Barn and arena ventilation is critical for the health of horses and their caretakers.

Have you ever walked into a stuffy or uncomfortable-feeling barn? How about an indoor arena where you were dripped on, even though it wasn't raining outside? What a miserable experience for you and your horse. What went wrong in those facilities? Someone was not paying enough attention to the importance of ventilation in the facility prior to construction. In fact, many horse people and builders alike agree that the most common mistake in barn construction is failure to provide adequate ventilation.

Natural Ventilation

Lucky for us, nature provides a means to naturally cool and freshen the air, even in a barn or indoor arena. We just need to effectively tap into it.
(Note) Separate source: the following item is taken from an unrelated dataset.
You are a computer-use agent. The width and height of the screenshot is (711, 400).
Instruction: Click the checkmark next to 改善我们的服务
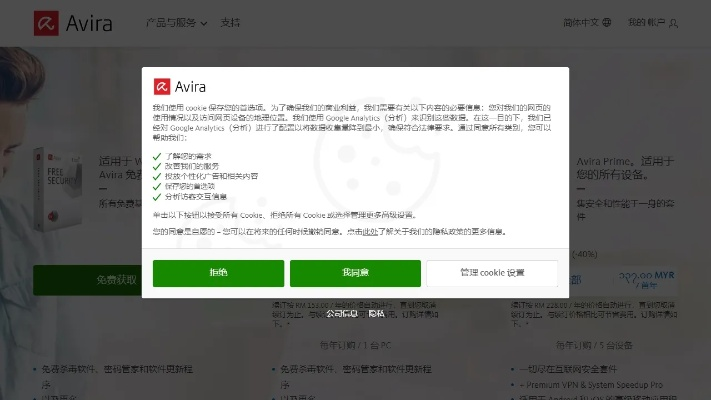pyautogui.click(x=157, y=167)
Air naturally stratifies (separates into layers) with temperature and moisture. The old adage "hot air rises" is true. When it comes to the design of a barn or arena, it is up to us to take advantage of this phenomenon and tap into natural airflow to keep our equine buildings comfortable. The two goals in ventilation are to exchange air–replacing stale air with fresh–and to properly distribute the fresh air throughout the facility.

Todd Gralla of GH2 Equestrian Architects out of Norman, Okla., specializes in using design to maximize airflow. "Environmental control needs vary depending upon geography in terms of what we need to achieve for people and horses," Gralla says. "In most cases excellent ventilation can be achieved through natural means in the design of the building."